Assignment: Make an exact copy of every entry.

Collected data entries:
____________________

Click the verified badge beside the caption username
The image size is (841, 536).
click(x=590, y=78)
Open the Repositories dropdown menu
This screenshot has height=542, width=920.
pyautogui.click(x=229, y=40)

____________________

Solution to this task:
Click the verified badge beside the caption username
The image size is (841, 536).
click(x=590, y=78)
Open the Repositories dropdown menu
This screenshot has height=542, width=920.
pyautogui.click(x=229, y=40)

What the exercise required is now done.